Constructive formalization of the Tennenbaum theorem and its applications (Q803126)

The author introduces the theory \(CHA=HA+CT+M\), i.e. Heyting arithmetic extended by Church's thesis and Markov's principle. Some other theories closely related to CHA are introduced and investigated (e.g. \(CHA^ 2)\). An interesting analogue of Tennenbaum's result (there are no recursive nonstandard models of arithmetic - cf. \textit{S. Tennenbaum}, ``Non- archimedean systems of arithmetic'', Am. Math. Soc., Notices 6, 270 (1959)) is proved. Using it the author establishes new results on predicate logics. Two of them are stated below. Any class of arithmetical formulas closed via derivability in CHA is called a constructive arithmetical theory (CAT). Let T be a CAT. A predicate formula \({\mathcal U}(P_ 1,...,P_ n)\) is called T-universal iff for all arithmetical formulas \(F_ 1,...,F_ n\) the formula \({\mathcal U}(F_ 1,...,F_ n)\) lies in T. The class of all T-universal formulas is denoted by L(T). [For details cf. the author's paper in Izv. Akad. Nauk SSSR, Ser. Mat. 41, 483-502, 717 (1977; Zbl 0373.02032).] Theorem.

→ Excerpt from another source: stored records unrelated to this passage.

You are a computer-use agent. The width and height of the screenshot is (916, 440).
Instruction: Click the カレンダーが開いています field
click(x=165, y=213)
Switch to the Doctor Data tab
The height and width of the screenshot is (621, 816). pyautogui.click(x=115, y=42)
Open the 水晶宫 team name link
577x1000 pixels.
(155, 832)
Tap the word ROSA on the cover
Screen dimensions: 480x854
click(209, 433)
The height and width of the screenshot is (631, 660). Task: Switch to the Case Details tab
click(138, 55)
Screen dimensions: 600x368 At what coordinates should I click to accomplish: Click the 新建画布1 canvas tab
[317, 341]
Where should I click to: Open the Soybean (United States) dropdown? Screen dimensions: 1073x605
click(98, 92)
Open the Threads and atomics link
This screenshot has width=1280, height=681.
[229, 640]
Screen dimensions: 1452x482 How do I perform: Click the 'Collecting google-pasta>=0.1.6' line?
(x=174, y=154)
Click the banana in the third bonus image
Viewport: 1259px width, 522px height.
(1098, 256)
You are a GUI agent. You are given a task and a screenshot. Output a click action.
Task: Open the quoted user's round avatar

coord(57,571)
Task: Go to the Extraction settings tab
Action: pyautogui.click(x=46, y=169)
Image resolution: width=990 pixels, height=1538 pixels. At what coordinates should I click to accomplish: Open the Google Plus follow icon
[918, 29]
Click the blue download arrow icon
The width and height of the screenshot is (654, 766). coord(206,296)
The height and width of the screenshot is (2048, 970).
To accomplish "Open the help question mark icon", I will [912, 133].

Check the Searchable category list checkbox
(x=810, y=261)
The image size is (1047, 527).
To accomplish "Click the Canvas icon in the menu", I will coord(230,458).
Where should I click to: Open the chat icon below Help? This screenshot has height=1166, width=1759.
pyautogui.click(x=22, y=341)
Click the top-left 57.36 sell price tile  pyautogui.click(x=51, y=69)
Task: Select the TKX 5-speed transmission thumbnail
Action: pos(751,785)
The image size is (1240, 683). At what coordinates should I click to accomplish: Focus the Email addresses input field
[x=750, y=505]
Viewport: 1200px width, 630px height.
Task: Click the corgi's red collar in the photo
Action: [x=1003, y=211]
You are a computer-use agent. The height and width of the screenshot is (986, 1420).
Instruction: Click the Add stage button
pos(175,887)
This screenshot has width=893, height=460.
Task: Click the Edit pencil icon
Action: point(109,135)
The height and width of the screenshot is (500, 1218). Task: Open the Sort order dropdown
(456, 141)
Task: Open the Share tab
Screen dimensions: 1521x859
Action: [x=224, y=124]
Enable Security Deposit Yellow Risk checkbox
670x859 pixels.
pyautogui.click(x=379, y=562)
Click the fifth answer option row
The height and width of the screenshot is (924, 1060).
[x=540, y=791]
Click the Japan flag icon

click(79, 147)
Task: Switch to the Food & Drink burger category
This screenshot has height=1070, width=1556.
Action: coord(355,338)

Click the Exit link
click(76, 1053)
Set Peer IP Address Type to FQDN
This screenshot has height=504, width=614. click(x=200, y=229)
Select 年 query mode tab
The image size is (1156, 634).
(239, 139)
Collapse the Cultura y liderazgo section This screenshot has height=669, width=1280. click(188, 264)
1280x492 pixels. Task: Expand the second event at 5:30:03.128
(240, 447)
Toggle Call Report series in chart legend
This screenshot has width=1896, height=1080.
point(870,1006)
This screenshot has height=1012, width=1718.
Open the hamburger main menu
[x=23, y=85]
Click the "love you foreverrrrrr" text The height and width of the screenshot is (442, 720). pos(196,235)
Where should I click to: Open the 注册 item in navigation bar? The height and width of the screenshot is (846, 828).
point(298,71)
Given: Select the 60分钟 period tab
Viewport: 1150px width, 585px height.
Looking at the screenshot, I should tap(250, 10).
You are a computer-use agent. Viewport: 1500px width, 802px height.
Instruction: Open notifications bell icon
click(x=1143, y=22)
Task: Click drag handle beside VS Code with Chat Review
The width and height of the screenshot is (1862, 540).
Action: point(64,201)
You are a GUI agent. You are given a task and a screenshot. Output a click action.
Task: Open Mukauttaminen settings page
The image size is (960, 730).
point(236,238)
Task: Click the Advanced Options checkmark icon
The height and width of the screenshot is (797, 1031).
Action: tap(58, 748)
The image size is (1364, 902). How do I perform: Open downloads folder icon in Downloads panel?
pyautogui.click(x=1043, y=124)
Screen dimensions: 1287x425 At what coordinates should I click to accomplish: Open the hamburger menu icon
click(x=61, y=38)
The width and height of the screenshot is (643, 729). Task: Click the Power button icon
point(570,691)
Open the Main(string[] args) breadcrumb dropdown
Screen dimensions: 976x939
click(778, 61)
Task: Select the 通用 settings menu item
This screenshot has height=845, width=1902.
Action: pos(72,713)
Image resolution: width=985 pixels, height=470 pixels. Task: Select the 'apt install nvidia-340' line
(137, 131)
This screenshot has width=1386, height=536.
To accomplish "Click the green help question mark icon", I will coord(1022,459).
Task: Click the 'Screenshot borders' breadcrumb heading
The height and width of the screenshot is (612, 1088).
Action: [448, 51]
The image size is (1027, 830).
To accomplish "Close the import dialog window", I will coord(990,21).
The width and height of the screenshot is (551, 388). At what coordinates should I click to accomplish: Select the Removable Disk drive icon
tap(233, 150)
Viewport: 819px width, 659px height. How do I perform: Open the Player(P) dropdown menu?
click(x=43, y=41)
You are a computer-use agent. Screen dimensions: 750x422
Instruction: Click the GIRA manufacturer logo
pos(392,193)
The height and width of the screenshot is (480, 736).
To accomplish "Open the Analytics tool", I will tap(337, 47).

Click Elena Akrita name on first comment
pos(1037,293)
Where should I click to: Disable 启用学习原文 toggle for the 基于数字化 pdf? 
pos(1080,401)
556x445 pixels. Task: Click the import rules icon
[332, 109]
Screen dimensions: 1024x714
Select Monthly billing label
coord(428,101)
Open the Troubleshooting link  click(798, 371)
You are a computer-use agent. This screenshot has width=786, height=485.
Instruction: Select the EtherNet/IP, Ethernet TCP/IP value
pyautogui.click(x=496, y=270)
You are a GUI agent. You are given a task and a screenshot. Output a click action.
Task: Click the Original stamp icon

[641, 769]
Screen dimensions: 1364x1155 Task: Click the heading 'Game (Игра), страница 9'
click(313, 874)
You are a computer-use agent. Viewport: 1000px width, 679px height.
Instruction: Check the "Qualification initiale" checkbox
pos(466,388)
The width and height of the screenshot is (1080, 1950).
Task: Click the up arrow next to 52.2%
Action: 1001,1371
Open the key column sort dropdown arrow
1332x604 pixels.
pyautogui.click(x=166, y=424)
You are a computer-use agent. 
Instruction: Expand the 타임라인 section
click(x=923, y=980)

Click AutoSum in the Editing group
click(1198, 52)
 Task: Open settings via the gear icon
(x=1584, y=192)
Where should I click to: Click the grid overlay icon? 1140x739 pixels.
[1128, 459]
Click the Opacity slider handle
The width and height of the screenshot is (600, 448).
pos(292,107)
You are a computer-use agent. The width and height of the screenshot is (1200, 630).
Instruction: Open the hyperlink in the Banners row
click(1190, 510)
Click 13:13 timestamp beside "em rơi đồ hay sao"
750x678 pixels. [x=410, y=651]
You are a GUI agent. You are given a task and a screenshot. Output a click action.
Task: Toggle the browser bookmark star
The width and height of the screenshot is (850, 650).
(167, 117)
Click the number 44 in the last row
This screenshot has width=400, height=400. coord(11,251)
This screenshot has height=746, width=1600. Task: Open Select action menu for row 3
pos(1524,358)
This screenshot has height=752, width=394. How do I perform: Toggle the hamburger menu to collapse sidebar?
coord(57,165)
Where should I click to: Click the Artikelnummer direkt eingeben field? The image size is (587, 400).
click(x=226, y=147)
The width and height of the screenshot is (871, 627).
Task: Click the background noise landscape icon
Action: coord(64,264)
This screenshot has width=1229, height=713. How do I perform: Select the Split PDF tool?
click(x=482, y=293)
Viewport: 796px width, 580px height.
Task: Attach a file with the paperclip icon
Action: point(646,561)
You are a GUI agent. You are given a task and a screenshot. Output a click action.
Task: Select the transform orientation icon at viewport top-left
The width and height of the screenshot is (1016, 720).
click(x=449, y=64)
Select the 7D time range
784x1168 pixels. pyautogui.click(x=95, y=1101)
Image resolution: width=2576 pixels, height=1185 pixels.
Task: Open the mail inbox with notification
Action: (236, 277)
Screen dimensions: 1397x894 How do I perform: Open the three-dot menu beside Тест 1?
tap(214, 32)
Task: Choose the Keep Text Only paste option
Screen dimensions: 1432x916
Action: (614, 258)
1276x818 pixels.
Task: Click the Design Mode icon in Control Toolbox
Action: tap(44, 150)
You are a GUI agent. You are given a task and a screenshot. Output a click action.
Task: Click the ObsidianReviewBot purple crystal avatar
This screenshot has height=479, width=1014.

If T is a CAT, then \(T\leq_ lL(T)\), i.e. the set of Gödel numbers of formulas of T is l-reducible to the set of the ones of L(T). Theorem. The structure of all CATs together with the relation \(\subseteq\) of inclusion is isomorphic to the structure of all predicate logics L(T) (where T denotes a CAT) together with the relation \(\subseteq.\) Reviewer's remark. There are some misprints in the paper. The most serious one takes place in Theorem 3, where derivability of \(\forall x\exists y R(x,y)\) is stated but derivability of \(\forall x\exists y R(y,x)\) is proved.